When you enter the home of the Atlanta Falcons, you will root for the Falcons, dammit.
With ownership set to unveil the team’s new $1.5 billion stadium in 2017, fans should prepare not for shiny turf nor high-tech screens but a massive piece of metal. In one year, Atlanta taxpayers, who contributed more than $200 million to the project, will come face-to-face with their creation right at the stadium gates: a falcon statue that might as well be a four-story building barricading the way.

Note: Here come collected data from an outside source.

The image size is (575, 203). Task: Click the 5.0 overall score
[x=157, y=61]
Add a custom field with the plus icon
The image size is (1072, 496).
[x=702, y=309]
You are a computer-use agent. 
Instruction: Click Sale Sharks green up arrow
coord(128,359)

Hungarian artist Gábor Miklós Szőke, who is overseeing the construction of the largest bird statue in the world, is taking his record-breaking work quite seriously. Szőke says he came up with the gargantuan dimensions — 41.5 feet high with a 64-foot wingspan — by analyzing the movement of real falcons. He then worked with engineers to design the statute, which will be made of stainless steel, concrete and bronze.
“It will be produced in Budapest,” Szőke told USA Today, “and then there will be 40-foot containers which will ship the structural elements to Atlanta. It will go through installation at the stadium, and will take two months. By the end of it, over 100 people will have worked on the falcon.”

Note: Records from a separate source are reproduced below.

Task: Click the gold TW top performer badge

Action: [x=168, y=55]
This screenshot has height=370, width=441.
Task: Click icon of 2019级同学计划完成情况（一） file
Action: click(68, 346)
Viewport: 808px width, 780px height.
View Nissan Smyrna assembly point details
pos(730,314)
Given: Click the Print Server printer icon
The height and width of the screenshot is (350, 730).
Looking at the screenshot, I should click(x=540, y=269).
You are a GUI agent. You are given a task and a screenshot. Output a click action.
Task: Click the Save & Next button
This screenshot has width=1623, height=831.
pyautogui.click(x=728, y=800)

Another 53 people will be responsible for producing artwork to go on display within the stadium. Falcons owner Arthur M. Blank teamed up with the Savannah College of Art and Design to commission various artists, 48 percent of whom are based in Georgia.

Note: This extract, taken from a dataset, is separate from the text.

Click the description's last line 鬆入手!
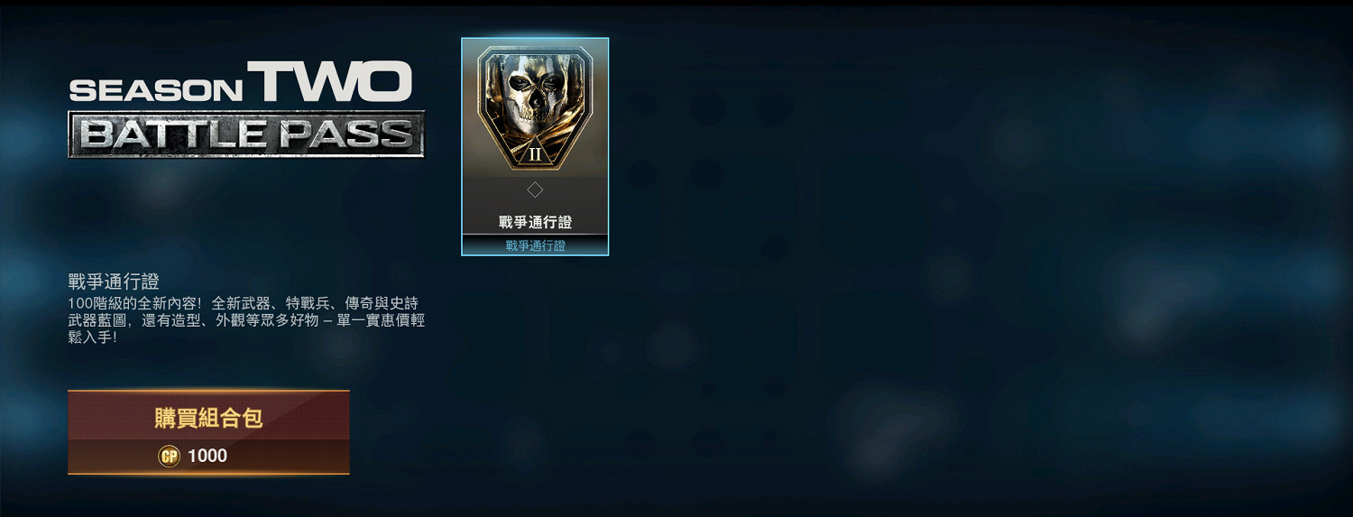1353x517 pixels. click(x=93, y=337)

To the people who see fine art clashing with a violent sport like football? Apparently the fans wanted this.
Of the 1,200 fans surveyed at Falcons games in 2015, the majority were in favor of an art collection in the new stadium. The owners expect ticket sales to increase now that they are promoting more than football.
“We almost hesitate to call it a stadium,” said Mike Egan, senior vice president of Blank’s organization the AMB Group. “We think of it as an entertainment venue. The art experience ties in with the architecture of the building, and it’s all about creating an atmosphere that gets people off of their sofas, out from in front of their 60-inch TVs, and excited and energized about coming into the building. We think art plays a huge roll in that.”